Paris Air Show » 2011
June 23, 2011, 3:45 AM

EADS has unveiled two new futuristic “Flightpath 2050” aircraft. The Zero Emission Hyper Sonic Transport (ZEHST) would fly above the atmosphere to avoid dumping pollutants in it, except for a relatively small amount during takeoff. The descent would be a unpowered glide, apart from restarting the engines for the final approach and landing. A steep climb on takeoff would leave a relatively small noise footprint around the airport.

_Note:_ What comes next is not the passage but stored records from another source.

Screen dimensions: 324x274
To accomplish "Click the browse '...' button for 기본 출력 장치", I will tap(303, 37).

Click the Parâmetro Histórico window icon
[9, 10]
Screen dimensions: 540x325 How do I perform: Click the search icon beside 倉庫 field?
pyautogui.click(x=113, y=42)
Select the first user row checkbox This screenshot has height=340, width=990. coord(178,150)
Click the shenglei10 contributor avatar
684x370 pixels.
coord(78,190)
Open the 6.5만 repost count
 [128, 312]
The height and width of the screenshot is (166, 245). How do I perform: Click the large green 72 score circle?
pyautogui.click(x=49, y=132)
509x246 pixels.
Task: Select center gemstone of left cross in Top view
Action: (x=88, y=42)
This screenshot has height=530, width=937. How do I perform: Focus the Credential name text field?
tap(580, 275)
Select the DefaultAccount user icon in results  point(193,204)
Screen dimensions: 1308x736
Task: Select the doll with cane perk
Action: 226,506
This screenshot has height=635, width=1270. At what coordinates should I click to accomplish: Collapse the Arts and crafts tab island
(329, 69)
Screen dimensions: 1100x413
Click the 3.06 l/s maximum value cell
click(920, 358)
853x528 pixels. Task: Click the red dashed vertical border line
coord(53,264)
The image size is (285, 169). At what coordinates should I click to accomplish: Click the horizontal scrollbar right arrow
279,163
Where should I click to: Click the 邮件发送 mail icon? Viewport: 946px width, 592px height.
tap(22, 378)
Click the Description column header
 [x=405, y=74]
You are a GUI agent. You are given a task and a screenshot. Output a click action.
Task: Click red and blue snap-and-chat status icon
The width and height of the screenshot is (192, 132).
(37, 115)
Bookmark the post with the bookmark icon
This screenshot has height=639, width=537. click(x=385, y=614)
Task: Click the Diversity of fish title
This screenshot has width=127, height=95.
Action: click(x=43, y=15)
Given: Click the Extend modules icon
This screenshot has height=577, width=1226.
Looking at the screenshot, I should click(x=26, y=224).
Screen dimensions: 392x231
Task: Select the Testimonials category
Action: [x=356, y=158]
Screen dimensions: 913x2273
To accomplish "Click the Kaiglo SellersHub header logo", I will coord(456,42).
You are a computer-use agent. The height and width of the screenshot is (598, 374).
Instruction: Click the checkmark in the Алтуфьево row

Jean Botti, EADS’s enthusiastic chief technology officer, said, “ZEHST goes up to five kilometers [16,000 feet in altitude] to Mach 0.8 and then uses a rocket to get up to Mach 2.5. Then the ramjets take it to 23 kilometers [76,000 feet] and Mach 4 plus. So you can do Paris-Tokyo in 2.5 hours.”

Botti said the wings resemble those of the Concorde, illustrating how “the aerodynamics of the ’60s were already very smart.” In fact, the aircraft looks like a combination of an SR-71 Blackbird and a Concorde. With it, EADS Innovation Works (in collaboration with Astrium) has yet again thought “outside the box” to come up a spaceplane that can fly super/hypersonic and not have the environmental impact that is usually assumed to be inevitable.

EADS already has a spaceplane in development: the EADS Astrium CEO François Auque said during his presentation, “Our spaceplane is a mature concept now and we’re looking for development money. We signed an agreement with Singapore in February to develop a one-fifth scale demonstrator.”

The second new aircraft is the Voltair, an all-electric transport aircraft from EADS Innovation Works, which has a “minimize drag, maximize thrust” ethos, said Botti. He explained that it would carry 50 to 70 passengers but that the technology to achieve this with a single electric motor is far from mature.

“There is a lot of progress that needs to be made to get to this point, as we need seven to ten kilowatts per kilogram, which is three times what you will see at Le Bourget,” said Botti.

The Voltair concept has a large, contra-rotating fan engine at the back of the aircraft, the motor using superconductivity with nitrogen cooling.